Reference at Newman Library

Reference USA Historical Data Renamed as Infogroup Historical Business

The listing for Reference USA Historical Data on the databases pages will now be displayed as Infogroup Historical Business. What’s also news here is that the data is now available on the WRDS platform. Ryan Phillips provided this updated description:

(Baruch users only) Provides calendar year-end snapshots of local business data from 1997 to 2024. It contains business identification, location, industry, corporation hierarchy, employment, sales, and most other attributes available in Reference Solutions (including XY coordinates that allow the data to be plotted and mapped using GIS software).

Please note that this name change doesn’t affect our listing for Reference Solutions, which provides current information. Here is the description for that database, which was previously known as Reference USA and continues to focus on offering current information only:

Detailed information on more than 14 million U.S. businesses, 210 million U.S. residents, 855,000 U.S. health care providers, 1.5 million Canadian businesses, and 12 million Canadian households.

A-Z List for Journals in OneSearch

With the latest Primo release, the interface in OneSearch now features an A-Z way to browse journals by title (it’s just below the search box on the Journals page). Given the vast number of periodicals we have online access to, the A-Z route isn’t an efficient way to look up a title. For my test today, I went looking for the literary journal Callaloo and found that it was title number 850 in the C’s; that was a LOT of paging through results to verify that we do indeed have access to Callaloo (and that was after I changed the default display from 10 items per page to the max of 50).

New Interface in June for All EBSCO Databases

The new interface for EBSCO databases that was first launched last year will be live for Baruch in June (exact date isn’t determined yet but it will probably be late in the month). With this new UI, anyone who has done a instructional video demonstrating an EBSCO database, embedded screenshots in a research guide, or built a custom search box to an EBSCO database will need to revise what they have.
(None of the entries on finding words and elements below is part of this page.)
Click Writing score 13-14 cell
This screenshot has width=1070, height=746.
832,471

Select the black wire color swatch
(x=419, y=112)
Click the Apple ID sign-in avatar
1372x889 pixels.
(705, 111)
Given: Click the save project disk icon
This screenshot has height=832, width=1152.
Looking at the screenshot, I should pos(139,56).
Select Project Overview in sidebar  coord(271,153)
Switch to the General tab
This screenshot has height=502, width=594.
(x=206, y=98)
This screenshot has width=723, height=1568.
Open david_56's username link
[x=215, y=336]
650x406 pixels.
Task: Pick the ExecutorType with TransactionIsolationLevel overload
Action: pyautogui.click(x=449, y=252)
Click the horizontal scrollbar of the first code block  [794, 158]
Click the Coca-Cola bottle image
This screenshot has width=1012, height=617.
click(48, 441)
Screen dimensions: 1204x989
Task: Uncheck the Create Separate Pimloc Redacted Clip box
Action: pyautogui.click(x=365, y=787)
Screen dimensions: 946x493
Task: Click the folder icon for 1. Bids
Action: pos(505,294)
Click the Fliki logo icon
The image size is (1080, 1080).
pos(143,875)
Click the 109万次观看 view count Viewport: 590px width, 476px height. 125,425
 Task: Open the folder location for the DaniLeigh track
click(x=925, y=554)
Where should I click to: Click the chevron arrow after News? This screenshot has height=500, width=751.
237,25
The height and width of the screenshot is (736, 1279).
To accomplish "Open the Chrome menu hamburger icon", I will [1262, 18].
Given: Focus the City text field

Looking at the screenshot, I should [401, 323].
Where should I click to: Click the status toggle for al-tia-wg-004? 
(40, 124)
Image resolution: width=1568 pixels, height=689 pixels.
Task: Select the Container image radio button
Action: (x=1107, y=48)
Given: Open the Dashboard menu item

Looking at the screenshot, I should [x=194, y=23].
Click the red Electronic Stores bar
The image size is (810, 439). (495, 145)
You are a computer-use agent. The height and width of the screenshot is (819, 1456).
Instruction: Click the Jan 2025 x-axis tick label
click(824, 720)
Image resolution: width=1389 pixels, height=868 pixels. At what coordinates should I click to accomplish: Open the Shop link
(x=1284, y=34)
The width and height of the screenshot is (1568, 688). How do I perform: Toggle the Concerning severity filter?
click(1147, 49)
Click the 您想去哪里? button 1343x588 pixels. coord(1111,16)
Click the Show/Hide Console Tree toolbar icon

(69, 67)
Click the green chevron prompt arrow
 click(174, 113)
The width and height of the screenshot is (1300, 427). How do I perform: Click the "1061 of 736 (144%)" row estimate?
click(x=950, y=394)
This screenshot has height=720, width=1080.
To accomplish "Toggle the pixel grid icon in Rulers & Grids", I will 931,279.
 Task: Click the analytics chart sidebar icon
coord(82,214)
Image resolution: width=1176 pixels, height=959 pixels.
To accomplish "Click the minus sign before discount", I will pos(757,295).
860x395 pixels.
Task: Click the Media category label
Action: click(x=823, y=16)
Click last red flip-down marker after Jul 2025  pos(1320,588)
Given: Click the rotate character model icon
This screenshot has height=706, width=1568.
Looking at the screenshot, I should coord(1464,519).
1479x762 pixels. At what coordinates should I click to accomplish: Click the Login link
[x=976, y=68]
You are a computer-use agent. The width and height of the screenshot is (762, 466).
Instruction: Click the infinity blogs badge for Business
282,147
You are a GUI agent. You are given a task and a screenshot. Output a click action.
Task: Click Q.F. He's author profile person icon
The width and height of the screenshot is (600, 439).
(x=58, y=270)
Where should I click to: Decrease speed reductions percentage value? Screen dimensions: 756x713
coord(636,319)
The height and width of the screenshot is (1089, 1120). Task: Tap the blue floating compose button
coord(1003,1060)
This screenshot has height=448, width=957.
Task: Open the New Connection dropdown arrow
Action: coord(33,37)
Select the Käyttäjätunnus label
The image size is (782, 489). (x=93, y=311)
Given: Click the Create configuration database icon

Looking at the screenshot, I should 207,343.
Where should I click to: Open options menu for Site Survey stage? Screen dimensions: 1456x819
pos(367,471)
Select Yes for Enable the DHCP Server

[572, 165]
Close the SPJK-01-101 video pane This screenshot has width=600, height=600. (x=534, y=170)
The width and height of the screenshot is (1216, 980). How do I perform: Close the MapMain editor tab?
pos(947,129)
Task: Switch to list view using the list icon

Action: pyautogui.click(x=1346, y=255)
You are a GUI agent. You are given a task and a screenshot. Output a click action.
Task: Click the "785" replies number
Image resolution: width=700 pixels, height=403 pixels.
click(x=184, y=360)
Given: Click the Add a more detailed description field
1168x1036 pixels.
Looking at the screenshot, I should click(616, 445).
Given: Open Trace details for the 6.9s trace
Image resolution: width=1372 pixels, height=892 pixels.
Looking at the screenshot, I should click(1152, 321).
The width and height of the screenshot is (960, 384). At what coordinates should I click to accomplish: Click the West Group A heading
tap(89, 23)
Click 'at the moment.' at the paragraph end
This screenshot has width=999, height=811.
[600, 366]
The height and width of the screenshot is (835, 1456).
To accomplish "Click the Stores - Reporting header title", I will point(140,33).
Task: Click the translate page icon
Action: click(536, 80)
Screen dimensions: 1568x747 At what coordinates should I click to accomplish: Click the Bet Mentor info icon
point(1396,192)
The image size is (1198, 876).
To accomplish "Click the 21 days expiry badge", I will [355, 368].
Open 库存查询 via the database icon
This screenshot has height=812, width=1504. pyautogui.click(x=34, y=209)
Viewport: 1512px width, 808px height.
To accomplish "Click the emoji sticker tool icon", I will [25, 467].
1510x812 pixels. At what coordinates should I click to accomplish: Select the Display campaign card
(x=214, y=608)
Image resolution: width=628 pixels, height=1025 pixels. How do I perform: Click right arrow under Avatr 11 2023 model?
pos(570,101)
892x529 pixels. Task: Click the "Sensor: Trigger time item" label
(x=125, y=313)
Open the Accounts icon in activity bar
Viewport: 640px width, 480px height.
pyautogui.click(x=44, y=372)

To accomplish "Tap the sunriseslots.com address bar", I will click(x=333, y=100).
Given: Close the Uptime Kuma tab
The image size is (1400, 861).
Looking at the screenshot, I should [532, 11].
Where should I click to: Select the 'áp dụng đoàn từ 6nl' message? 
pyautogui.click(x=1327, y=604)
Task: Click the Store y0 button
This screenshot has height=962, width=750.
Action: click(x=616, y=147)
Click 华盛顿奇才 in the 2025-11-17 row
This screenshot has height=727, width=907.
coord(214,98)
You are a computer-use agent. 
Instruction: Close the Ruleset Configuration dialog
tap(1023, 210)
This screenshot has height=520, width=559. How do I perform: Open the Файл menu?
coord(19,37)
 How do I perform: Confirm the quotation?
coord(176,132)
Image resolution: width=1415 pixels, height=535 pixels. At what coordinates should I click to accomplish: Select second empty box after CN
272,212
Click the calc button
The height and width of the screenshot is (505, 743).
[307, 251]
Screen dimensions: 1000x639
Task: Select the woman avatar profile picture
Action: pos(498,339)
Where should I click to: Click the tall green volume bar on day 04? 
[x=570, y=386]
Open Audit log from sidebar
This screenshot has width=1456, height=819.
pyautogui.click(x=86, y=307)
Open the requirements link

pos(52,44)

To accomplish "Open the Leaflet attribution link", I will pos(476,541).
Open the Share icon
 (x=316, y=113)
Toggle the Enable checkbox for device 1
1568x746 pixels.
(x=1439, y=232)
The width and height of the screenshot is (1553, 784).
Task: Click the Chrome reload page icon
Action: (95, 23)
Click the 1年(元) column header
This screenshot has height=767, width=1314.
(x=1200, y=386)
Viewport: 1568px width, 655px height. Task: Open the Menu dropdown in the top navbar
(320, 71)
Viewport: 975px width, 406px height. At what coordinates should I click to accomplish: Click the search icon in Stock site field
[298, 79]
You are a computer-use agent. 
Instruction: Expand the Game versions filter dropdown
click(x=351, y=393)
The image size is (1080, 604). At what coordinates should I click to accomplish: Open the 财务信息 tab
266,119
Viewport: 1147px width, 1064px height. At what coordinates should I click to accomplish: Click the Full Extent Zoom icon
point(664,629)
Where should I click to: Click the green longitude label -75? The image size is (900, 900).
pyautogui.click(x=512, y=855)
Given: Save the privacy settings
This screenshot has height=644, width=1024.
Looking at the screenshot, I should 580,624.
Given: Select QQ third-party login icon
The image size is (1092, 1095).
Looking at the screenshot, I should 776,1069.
If you’d like to take a peek at what the new interface looks like, we have ready and easy access to it here:

https://remote.baruch.cuny.edu/login?url=https://research.ebsco.com/c/kusd2j?db=a9h

Once we officially switch over, the existing database links on the library website and any permalinks we’ve shared should redirect. As is our usual procedure when there is a new set of URLs for an existing database collection, though, we will still update the database links on our website so we don’t have to count on EBSCO’s redirect to work.